This morning I was browsing in an Airport bookshop and I noticed two business magazines had front page articles entitled the 50 most innovative companies. I didn’t look at either magazine but I can already guess who is included in the list – obviously Google and Apple and Facebook with a few other usual suspects thrown in for good measure plus a few wildcards or unknown rising stars just to make the list not too boringly predictable.
For a long time, I’ve disliked the word ‘innovation’ as it is increasingly ubiquitous and therefore has become totally meaningless. And it was only last December that I plucked up the courage to say it in a public forum (at a gathering of innovation professionals) and was surprised how many other people came up to me afterwards and agreed vociferously. Ever since I’ve found it quite liberating and say it as often as possible, and was further spurred on when speaking with the CTO of a major global company last week who made exactly the same point.

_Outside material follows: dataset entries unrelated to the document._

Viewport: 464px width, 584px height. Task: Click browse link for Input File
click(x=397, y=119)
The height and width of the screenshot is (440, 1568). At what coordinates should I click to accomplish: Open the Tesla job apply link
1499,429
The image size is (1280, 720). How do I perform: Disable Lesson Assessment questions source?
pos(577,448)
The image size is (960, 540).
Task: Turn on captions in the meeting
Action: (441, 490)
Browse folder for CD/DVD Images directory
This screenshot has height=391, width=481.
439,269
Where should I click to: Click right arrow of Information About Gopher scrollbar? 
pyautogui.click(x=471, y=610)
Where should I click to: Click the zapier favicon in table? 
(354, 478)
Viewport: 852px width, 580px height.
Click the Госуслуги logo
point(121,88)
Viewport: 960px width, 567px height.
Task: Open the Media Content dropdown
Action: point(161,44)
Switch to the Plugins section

“When people use the word innovation it’s probably a sign that there isn’t a lot of it about.” Russell Davies
The reason I don’t like the word is not because I don’t think innovation is important, but rather it means different things to different people/organisations and more importantly it forces people to focus on the wrong thing. Innovation is a process and a culture not an end state. By focusing on innovation as the output of a piece of work you are more than likely to fail. Rather innovation is a by-product of productive and engaged networks as Verna Allee so insightfully puts it.
I sometimes jokingly say that innovation is an affliction not a career choice. Nobody grows up wanting a career in innovation but it seems to be the final destination – just before full-blown entrepreneurship – for the insatiably curious, optimistic and possibly unreasonable. It’s a glorious personality defect that should be nurtured, not manufactured.
So has “innovation” ‘jumped the shark’? Is it time we need a new word to hang our hats to? If so, what should it be? In any case I’m not sure that would help much, but in the meantime I would like to see a more nuanced and a more human approach to innovation emerge. Else, we will just talk past each other in platitudes and we’ll all be none the wiser.